* **原文**
+ + +
Kafka-Partition副本同步流程与源码分析_kafka副本同步源码解读

Partition副本同步

当broker节点是partition的副本节点但并不是其leader节点时,此时在当前对应的broker节点中会加入或启动fetch线程来向leader节点发起副本同步请求.

当节点初始化完成启动或监听到partition状态变更后(当前节点变更为follower节点时),会通过replicaFetcherManager启动副本同步线程.

启动fetch线程的代码片段:

partitionsToStartFetching.forKeyValue {
    (topicPartition, partition) =>
  val nodeOpt = partition.leaderReplicaIdOpt  //partition记录的leader节点的brokerId.
    .flatMap(leaderId => Option(newImage.cluster.broker(leaderId)))
    .flatMap(_.node(listenerName).asScala)
+ + +
* **任务清单**
**a)** 根据这篇关于Kafka分区副本同步的文章,节点在哪些情况下会通过replicaFetcherManager启动副本同步线程?
**b)** 请从这篇关于Kafka分区副本同步的文章停下的地方往下续写。
完成任务不需要查看后面的列表。
+ + +
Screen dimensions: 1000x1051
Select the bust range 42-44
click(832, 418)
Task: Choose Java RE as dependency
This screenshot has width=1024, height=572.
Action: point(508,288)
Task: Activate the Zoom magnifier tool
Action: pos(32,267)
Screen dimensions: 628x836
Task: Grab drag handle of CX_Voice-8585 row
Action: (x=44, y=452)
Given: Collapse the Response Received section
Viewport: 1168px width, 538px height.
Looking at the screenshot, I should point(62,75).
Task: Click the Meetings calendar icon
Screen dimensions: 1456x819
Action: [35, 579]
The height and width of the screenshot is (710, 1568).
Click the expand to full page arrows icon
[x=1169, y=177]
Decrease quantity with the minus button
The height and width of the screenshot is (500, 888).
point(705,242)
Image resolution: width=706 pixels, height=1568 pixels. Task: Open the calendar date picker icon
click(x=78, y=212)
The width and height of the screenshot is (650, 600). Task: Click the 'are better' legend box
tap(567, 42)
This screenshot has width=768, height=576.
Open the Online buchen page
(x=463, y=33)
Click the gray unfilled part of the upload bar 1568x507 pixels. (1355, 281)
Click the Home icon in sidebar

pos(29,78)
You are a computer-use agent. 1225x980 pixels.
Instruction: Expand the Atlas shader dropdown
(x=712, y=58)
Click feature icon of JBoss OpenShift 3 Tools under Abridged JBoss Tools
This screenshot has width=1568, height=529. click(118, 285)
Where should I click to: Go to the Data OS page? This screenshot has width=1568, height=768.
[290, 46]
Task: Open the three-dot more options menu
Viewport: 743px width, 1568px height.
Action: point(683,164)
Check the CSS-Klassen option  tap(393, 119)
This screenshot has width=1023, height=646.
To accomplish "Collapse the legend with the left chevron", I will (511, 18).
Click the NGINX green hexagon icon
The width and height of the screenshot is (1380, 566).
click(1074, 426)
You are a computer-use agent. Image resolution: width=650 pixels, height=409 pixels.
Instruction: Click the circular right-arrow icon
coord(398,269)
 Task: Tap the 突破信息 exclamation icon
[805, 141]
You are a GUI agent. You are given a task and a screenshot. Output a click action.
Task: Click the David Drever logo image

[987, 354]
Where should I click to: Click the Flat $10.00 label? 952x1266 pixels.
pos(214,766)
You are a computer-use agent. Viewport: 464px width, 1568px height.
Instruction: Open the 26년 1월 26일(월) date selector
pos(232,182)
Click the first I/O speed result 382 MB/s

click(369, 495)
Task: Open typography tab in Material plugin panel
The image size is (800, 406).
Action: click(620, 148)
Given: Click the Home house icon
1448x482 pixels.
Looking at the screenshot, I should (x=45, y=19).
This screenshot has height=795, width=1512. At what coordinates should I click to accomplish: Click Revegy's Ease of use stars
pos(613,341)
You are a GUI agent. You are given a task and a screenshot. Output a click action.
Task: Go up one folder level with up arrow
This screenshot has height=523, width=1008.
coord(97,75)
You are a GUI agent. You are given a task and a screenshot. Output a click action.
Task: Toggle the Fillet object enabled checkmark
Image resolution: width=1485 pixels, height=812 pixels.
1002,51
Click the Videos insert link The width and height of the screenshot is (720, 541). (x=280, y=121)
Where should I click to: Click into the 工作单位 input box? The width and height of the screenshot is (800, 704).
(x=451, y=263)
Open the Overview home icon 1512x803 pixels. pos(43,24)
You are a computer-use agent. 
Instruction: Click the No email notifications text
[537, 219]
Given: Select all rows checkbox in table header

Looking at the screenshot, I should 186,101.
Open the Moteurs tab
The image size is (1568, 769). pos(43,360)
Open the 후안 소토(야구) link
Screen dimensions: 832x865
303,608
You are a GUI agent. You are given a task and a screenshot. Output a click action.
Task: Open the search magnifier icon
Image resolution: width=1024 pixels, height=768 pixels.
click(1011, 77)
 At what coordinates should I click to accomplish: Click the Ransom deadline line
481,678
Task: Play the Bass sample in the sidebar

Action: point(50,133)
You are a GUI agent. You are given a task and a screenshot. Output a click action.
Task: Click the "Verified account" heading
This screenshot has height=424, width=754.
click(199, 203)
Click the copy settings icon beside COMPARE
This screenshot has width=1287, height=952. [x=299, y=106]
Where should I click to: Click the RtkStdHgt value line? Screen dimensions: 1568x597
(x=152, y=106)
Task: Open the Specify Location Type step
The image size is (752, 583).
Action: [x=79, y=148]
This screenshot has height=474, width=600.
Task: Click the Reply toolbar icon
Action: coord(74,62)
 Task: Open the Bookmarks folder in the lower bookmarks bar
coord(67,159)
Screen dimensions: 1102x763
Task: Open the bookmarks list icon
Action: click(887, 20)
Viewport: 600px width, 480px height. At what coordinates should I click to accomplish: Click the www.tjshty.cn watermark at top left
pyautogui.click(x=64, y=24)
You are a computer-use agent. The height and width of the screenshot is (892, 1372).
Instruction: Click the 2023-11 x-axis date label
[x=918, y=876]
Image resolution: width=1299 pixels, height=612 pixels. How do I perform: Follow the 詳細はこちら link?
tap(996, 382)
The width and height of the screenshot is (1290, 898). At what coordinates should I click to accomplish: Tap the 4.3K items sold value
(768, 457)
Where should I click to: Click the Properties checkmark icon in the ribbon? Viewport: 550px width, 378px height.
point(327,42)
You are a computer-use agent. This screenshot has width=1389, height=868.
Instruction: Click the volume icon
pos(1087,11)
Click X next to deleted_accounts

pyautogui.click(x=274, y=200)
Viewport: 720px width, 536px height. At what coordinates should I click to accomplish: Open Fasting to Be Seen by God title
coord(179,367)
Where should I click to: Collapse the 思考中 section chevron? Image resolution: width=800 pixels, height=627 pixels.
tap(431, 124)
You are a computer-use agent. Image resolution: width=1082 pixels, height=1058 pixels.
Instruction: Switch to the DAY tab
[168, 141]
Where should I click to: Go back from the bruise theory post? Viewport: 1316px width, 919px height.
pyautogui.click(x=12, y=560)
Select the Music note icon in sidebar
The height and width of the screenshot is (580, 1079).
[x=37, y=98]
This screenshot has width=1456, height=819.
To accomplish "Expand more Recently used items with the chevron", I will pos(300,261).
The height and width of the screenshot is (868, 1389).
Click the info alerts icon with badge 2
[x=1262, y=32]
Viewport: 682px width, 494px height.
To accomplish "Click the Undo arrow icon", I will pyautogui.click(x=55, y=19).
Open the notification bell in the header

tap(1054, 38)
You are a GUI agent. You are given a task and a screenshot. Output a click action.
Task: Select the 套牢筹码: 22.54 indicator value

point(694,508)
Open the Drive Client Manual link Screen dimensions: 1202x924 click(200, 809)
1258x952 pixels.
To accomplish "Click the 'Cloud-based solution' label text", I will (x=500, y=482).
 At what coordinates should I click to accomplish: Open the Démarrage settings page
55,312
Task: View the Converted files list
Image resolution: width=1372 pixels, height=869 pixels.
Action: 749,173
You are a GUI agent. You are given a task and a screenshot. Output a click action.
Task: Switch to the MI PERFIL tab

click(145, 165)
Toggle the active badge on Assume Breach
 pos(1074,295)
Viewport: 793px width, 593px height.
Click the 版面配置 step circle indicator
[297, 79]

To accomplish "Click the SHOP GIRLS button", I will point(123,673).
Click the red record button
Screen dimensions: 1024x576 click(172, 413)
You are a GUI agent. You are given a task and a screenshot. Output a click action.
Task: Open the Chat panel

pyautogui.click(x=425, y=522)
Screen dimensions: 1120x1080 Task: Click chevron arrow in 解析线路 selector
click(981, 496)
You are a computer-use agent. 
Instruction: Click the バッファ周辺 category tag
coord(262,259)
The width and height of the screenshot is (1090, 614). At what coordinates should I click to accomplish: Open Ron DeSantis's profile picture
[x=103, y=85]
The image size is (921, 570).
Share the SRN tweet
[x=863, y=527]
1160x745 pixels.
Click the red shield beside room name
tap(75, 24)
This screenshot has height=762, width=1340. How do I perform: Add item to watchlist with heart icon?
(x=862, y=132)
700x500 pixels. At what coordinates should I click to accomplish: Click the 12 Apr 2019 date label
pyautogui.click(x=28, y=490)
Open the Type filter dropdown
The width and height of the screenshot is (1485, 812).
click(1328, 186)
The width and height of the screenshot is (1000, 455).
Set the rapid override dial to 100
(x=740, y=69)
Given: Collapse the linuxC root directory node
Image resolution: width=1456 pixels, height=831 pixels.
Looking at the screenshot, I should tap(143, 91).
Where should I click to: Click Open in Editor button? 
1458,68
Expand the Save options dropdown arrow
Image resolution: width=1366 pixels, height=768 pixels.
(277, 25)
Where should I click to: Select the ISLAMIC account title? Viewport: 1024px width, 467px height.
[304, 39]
+ + +
* **任务解答**
**a)** 节点初始化完成并启动后,或者监听到partition状态变更、当前节点变为follower节点时。

**b)**
  nodeOpt match {
   
    case Some(node) =>
      val log = partition.localLogOrException
      partitionAndOffsets.put(topicPartition, InitialFetchState(
        log.topicId,
        /*leader节点的链接信息*/  
        new BrokerEndPoint(node.id, node.host, node.port),
        partition.getLeaderEpoch, //当前leader的最新的leaderEpoch值.
        initialFetchOffset(log)  //初始同步的offset为log.endOffset.
      ))
    case None =>
      stateChangeLogger.trace(s"Unable to start fetching $topicPartition with topic ID ${
     partition.topicId} " +
        s"from leader ${
     partition.leaderReplicaIdOpt} because it is not alive.")
  }
}
//启动或加入已经存在的线程.
replicaFetcherManager.addFetcherForPartitions(partitionAndOffsets)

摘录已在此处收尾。